DATA SHOWN:
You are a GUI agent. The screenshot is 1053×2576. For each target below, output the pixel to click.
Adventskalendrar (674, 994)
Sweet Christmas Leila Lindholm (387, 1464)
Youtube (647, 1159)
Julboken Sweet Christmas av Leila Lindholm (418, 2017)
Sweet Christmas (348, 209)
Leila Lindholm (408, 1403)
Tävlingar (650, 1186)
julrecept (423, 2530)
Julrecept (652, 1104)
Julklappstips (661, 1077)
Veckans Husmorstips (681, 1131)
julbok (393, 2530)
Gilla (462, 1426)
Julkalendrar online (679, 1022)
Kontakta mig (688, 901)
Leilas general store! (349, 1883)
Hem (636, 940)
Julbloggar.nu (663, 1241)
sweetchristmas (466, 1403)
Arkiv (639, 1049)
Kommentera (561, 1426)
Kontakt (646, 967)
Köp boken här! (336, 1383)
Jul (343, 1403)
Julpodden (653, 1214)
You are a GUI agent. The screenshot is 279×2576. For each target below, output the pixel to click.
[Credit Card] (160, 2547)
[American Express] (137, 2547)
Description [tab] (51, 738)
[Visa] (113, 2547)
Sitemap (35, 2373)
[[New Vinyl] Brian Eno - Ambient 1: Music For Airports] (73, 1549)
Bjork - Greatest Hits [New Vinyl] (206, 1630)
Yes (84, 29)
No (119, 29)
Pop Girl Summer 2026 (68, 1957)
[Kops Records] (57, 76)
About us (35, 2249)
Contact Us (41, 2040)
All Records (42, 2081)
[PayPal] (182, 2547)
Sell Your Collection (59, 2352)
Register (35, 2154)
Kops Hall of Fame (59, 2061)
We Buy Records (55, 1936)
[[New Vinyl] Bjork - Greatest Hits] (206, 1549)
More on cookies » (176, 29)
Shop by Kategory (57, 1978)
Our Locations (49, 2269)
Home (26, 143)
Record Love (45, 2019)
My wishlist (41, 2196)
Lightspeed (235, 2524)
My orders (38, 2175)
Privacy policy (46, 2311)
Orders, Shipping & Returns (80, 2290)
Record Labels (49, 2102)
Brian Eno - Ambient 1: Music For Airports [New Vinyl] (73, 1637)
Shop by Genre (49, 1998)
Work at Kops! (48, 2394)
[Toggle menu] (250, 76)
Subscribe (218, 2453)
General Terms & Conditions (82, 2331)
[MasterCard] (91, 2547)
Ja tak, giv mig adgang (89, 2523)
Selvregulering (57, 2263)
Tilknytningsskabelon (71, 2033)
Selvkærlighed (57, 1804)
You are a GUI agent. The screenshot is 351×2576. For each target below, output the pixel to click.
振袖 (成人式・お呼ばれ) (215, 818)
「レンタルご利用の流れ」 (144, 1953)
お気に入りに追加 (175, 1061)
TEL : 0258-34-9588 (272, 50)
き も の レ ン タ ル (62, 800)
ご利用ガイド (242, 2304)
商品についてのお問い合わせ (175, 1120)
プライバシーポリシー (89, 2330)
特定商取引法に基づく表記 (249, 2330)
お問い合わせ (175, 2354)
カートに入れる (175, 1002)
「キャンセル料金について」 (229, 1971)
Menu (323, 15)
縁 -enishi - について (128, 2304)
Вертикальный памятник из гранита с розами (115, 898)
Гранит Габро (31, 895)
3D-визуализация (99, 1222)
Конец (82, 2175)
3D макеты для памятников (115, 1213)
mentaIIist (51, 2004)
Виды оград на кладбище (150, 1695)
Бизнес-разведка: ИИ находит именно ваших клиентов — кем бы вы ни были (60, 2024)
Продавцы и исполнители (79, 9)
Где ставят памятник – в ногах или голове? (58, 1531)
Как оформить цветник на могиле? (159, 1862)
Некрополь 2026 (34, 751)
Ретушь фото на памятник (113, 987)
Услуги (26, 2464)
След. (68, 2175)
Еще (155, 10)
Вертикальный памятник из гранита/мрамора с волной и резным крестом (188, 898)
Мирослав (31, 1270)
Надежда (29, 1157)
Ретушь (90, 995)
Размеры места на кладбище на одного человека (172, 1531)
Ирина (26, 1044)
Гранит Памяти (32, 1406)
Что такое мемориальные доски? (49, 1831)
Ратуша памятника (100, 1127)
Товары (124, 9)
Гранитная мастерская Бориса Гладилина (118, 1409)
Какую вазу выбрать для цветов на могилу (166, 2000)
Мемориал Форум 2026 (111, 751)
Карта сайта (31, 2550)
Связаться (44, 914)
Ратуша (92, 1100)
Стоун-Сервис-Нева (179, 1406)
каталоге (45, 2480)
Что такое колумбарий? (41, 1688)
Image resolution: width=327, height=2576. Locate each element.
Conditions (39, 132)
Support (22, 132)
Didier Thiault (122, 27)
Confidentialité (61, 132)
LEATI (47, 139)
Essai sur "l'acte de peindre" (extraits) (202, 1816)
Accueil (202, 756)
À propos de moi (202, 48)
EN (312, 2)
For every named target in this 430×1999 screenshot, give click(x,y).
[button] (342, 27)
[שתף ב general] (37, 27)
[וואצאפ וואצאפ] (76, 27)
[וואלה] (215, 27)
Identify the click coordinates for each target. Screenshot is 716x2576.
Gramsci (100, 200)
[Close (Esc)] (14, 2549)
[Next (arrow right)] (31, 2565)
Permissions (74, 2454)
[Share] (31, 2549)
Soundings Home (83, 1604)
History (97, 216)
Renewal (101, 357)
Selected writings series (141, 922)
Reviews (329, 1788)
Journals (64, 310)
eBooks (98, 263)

WHAT YOU SHOULD DO:
Among the records, find every line holding the word "такое" and copy it.

WRITTEN ANSWER:
Что такое мемориальные доски? (49, 1831)
Что такое колумбарий? (41, 1688)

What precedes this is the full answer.